### WRITTEN TASK
Copy verbatim only the lines of the records below that run from the line containing "is (720, 1280)." up to and including the line containing "This screenshot has height=632, width=1064.".

### DATA
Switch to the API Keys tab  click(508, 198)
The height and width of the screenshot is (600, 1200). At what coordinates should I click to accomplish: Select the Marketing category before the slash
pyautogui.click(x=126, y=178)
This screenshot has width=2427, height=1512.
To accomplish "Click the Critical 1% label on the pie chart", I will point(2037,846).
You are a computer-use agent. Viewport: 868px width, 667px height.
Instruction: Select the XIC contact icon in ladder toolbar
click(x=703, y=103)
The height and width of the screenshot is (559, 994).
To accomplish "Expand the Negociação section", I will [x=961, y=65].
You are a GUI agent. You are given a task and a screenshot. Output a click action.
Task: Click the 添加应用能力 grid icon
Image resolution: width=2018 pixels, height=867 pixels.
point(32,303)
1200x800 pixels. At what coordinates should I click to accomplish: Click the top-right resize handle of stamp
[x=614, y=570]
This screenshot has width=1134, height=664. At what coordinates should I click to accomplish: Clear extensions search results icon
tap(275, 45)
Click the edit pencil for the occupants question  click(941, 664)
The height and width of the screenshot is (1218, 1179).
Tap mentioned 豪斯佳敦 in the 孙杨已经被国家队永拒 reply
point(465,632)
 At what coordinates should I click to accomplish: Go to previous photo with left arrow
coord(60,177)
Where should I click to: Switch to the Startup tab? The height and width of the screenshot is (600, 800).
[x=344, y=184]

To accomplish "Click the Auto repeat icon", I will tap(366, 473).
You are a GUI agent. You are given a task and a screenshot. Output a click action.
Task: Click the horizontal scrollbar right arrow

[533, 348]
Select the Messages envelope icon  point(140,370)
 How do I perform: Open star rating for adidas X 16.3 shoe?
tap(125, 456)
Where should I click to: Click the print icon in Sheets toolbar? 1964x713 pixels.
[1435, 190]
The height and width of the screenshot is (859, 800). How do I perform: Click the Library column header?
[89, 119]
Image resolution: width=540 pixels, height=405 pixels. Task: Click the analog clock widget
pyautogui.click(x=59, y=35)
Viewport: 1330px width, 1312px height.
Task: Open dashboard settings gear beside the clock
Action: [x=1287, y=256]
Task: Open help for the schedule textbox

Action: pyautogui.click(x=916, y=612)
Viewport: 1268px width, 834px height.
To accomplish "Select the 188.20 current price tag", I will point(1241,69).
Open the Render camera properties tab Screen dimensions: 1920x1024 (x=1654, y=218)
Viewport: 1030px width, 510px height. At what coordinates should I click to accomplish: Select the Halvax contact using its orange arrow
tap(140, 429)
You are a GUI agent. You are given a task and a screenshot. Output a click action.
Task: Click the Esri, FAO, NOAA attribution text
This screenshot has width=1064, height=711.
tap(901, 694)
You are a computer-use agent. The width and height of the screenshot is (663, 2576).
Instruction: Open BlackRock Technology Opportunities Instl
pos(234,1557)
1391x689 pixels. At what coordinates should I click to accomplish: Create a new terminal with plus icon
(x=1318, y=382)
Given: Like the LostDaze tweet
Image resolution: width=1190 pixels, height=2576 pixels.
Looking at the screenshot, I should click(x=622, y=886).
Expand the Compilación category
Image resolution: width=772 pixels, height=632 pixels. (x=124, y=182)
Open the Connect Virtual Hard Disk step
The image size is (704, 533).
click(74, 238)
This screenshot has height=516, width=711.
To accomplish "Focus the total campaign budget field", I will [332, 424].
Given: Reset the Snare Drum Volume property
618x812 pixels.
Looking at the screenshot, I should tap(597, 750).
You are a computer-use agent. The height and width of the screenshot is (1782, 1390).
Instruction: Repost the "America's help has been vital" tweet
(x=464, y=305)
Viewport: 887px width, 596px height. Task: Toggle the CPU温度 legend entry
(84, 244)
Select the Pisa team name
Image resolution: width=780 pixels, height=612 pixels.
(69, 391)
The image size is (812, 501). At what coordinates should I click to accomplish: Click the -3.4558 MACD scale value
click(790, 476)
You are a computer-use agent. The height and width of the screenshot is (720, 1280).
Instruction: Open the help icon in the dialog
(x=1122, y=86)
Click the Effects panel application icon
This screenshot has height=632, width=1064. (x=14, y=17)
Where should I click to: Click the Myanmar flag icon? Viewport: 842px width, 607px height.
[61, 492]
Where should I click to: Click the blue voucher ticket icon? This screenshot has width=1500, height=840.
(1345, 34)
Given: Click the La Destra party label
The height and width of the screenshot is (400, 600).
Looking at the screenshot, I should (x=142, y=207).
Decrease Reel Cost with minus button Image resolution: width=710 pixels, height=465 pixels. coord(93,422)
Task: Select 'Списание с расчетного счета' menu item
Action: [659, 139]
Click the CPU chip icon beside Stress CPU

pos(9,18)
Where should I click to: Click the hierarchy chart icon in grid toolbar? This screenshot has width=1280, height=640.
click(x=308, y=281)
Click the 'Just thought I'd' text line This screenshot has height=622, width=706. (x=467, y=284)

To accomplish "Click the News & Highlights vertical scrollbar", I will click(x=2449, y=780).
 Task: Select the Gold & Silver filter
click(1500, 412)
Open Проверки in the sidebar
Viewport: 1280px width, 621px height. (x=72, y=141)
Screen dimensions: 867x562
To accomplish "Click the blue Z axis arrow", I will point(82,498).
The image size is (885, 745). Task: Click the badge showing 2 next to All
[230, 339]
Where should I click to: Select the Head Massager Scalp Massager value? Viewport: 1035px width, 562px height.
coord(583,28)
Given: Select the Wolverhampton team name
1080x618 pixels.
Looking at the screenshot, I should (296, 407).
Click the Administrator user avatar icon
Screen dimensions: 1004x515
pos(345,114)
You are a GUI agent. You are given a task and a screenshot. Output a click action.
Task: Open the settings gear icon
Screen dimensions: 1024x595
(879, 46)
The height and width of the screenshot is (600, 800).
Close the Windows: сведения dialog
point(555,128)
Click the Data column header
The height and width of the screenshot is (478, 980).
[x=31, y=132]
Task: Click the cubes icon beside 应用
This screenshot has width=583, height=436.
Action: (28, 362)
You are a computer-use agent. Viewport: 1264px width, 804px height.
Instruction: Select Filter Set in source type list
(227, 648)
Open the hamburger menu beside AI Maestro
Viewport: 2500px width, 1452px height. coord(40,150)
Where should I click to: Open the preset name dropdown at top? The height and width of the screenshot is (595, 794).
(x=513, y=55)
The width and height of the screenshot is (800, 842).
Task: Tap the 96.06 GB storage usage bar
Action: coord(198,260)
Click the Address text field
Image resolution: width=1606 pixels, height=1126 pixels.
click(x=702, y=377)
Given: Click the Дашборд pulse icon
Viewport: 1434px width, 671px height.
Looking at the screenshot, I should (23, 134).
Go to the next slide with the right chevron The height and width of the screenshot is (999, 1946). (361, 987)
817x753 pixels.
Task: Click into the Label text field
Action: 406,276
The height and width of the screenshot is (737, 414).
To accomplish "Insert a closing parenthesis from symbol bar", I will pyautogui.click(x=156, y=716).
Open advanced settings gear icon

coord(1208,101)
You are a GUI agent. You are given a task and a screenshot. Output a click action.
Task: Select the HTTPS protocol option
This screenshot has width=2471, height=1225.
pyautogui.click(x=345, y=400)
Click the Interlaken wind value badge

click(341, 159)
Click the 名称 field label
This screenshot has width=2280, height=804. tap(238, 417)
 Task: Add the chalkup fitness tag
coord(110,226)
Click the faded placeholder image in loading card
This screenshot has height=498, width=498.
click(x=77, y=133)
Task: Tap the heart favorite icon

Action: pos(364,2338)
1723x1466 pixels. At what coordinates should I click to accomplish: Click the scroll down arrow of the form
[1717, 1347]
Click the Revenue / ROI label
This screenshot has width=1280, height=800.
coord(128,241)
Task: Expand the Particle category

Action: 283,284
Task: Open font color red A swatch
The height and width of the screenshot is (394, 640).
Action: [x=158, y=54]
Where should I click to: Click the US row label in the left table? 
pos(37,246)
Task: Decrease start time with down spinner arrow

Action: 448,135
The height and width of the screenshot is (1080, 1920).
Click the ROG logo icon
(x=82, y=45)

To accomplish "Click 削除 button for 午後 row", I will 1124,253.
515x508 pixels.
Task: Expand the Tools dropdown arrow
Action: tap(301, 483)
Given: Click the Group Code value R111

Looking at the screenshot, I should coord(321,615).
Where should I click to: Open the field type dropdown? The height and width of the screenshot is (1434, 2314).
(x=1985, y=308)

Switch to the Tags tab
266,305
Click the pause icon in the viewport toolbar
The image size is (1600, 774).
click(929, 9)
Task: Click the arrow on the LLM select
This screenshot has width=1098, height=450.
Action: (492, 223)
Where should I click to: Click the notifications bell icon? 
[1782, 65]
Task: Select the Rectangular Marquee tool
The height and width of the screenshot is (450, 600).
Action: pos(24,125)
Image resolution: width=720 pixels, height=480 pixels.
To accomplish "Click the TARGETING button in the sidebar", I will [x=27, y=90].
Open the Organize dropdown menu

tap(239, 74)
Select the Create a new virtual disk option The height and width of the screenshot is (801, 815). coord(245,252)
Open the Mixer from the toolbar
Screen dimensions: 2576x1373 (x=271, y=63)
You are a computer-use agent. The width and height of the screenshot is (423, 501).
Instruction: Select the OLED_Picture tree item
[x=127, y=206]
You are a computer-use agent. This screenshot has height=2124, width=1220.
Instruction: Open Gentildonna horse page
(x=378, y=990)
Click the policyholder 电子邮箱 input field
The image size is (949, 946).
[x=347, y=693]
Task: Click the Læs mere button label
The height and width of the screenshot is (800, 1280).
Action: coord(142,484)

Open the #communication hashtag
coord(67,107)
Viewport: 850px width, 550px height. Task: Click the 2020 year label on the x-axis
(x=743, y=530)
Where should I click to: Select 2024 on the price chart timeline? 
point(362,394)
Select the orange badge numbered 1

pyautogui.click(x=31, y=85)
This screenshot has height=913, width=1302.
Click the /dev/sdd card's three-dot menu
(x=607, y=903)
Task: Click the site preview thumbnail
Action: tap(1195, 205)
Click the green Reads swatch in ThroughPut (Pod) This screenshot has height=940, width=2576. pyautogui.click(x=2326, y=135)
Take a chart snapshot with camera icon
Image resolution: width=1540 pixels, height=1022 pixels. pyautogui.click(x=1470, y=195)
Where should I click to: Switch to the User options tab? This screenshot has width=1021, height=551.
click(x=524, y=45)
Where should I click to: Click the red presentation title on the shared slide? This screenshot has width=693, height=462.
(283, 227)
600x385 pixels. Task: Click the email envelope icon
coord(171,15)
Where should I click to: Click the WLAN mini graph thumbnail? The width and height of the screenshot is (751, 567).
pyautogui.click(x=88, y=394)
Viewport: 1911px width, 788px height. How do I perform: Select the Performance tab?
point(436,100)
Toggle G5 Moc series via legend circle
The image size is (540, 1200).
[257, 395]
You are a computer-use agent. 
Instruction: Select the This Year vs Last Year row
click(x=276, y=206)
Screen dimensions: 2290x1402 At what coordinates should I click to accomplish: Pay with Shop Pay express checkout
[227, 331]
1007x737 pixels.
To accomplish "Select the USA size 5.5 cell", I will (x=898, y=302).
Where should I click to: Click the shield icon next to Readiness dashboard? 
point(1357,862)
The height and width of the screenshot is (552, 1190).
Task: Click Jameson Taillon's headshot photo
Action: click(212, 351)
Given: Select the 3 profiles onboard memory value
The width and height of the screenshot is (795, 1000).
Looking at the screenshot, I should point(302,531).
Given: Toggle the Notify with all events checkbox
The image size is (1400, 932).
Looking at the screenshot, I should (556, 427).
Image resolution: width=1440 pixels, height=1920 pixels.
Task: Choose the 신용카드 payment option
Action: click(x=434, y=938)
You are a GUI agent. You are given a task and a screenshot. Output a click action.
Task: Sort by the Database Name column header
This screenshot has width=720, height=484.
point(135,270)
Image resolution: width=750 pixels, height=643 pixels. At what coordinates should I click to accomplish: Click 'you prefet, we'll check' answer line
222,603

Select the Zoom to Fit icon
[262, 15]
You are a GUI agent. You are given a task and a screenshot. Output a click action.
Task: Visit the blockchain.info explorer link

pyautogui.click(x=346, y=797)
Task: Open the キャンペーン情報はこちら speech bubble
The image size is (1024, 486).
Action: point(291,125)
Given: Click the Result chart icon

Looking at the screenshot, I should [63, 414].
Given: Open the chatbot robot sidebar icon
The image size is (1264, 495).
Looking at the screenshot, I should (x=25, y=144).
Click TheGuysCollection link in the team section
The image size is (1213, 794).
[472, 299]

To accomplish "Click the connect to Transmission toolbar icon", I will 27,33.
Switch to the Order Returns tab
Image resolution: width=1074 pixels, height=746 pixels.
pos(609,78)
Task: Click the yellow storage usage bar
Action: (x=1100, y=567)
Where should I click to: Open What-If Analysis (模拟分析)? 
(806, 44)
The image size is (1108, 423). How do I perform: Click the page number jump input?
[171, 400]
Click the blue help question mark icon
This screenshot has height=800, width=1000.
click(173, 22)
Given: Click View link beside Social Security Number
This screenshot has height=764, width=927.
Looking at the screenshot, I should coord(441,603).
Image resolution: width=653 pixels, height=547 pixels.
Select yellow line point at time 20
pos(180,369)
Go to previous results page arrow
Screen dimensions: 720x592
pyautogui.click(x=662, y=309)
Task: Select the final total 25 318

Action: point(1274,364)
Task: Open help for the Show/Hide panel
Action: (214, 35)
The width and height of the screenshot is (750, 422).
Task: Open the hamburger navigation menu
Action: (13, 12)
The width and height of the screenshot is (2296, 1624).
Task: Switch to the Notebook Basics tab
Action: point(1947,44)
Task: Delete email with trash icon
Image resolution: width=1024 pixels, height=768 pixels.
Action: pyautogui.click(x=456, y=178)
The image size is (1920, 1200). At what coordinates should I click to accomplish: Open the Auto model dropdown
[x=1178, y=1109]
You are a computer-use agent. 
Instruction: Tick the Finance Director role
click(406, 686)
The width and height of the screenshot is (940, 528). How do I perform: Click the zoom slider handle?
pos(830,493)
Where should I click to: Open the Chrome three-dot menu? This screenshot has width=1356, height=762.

### SOLUTION TO THIS PROBLEM
You are a computer-use agent. The height and width of the screenshot is (720, 1280).
Instruction: Open the help icon in the dialog
(x=1122, y=86)
Click the Effects panel application icon
This screenshot has height=632, width=1064. (x=14, y=17)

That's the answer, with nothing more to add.